*ASSIGNMENT:*
The required output is every entry below, copied exactly.

*MATERIAL FOR THE TASK:*

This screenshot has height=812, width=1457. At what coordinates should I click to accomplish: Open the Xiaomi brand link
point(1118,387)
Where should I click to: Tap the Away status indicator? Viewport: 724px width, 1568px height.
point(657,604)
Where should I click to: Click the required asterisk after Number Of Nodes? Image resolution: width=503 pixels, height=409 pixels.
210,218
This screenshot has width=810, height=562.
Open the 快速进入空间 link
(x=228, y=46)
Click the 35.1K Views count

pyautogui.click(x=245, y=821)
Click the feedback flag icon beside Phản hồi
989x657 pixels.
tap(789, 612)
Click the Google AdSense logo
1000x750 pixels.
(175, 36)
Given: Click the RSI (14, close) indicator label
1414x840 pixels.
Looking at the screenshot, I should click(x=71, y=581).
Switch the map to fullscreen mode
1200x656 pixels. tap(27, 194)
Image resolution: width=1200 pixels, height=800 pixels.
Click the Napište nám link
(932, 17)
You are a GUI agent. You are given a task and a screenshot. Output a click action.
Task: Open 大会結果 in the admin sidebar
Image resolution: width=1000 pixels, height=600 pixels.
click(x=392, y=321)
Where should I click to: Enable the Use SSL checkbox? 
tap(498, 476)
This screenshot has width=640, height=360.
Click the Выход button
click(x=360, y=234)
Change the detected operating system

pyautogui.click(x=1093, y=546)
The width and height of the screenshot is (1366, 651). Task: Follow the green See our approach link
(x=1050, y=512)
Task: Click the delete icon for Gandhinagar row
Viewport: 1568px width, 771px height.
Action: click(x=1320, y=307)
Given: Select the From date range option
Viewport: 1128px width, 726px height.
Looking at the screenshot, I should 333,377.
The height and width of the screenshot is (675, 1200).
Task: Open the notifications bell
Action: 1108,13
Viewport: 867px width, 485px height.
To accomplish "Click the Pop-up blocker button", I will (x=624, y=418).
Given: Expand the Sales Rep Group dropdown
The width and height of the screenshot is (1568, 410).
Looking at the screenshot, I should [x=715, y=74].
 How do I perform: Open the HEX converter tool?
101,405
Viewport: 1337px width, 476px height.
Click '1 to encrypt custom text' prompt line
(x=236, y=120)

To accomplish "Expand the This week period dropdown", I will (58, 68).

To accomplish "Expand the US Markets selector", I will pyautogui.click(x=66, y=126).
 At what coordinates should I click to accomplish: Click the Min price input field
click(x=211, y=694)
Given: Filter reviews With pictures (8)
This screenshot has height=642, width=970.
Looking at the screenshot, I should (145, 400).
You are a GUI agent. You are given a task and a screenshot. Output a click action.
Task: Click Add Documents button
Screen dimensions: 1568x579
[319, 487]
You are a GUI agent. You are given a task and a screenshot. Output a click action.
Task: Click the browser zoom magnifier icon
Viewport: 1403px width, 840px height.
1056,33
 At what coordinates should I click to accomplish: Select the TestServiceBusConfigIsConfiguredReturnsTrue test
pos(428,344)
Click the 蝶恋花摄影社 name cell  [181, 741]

*WRITTEN SOLUTION:*
This screenshot has height=812, width=1457. At what coordinates should I click to accomplish: Open the Xiaomi brand link
point(1118,387)
Where should I click to: Tap the Away status indicator? Viewport: 724px width, 1568px height.
point(657,604)
Where should I click to: Click the required asterisk after Number Of Nodes? Image resolution: width=503 pixels, height=409 pixels.
210,218
This screenshot has width=810, height=562.
Open the 快速进入空间 link
(x=228, y=46)
Click the 35.1K Views count

pyautogui.click(x=245, y=821)
Click the feedback flag icon beside Phản hồi
989x657 pixels.
tap(789, 612)
Click the Google AdSense logo
1000x750 pixels.
(175, 36)
Given: Click the RSI (14, close) indicator label
1414x840 pixels.
Looking at the screenshot, I should click(x=71, y=581).
Switch the map to fullscreen mode
1200x656 pixels. tap(27, 194)
Image resolution: width=1200 pixels, height=800 pixels.
Click the Napište nám link
(932, 17)
You are a GUI agent. You are given a task and a screenshot. Output a click action.
Task: Open 大会結果 in the admin sidebar
Image resolution: width=1000 pixels, height=600 pixels.
click(x=392, y=321)
Where should I click to: Enable the Use SSL checkbox? 
tap(498, 476)
This screenshot has width=640, height=360.
Click the Выход button
click(x=360, y=234)
Change the detected operating system

pyautogui.click(x=1093, y=546)
The width and height of the screenshot is (1366, 651). Task: Follow the green See our approach link
(x=1050, y=512)
Task: Click the delete icon for Gandhinagar row
Viewport: 1568px width, 771px height.
Action: click(x=1320, y=307)
Given: Select the From date range option
Viewport: 1128px width, 726px height.
Looking at the screenshot, I should 333,377.
The height and width of the screenshot is (675, 1200).
Task: Open the notifications bell
Action: 1108,13
Viewport: 867px width, 485px height.
To accomplish "Click the Pop-up blocker button", I will (x=624, y=418).
Given: Expand the Sales Rep Group dropdown
The width and height of the screenshot is (1568, 410).
Looking at the screenshot, I should [x=715, y=74].
 How do I perform: Open the HEX converter tool?
101,405
Viewport: 1337px width, 476px height.
Click '1 to encrypt custom text' prompt line
(x=236, y=120)

To accomplish "Expand the This week period dropdown", I will (58, 68).

To accomplish "Expand the US Markets selector", I will pyautogui.click(x=66, y=126).
 At what coordinates should I click to accomplish: Click the Min price input field
click(x=211, y=694)
Given: Filter reviews With pictures (8)
This screenshot has height=642, width=970.
Looking at the screenshot, I should (145, 400).
You are a GUI agent. You are given a task and a screenshot. Output a click action.
Task: Click Add Documents button
Screen dimensions: 1568x579
[319, 487]
You are a GUI agent. You are given a task and a screenshot. Output a click action.
Task: Click the browser zoom magnifier icon
Viewport: 1403px width, 840px height.
1056,33
 At what coordinates should I click to accomplish: Select the TestServiceBusConfigIsConfiguredReturnsTrue test
pos(428,344)
Click the 蝶恋花摄影社 name cell  [181, 741]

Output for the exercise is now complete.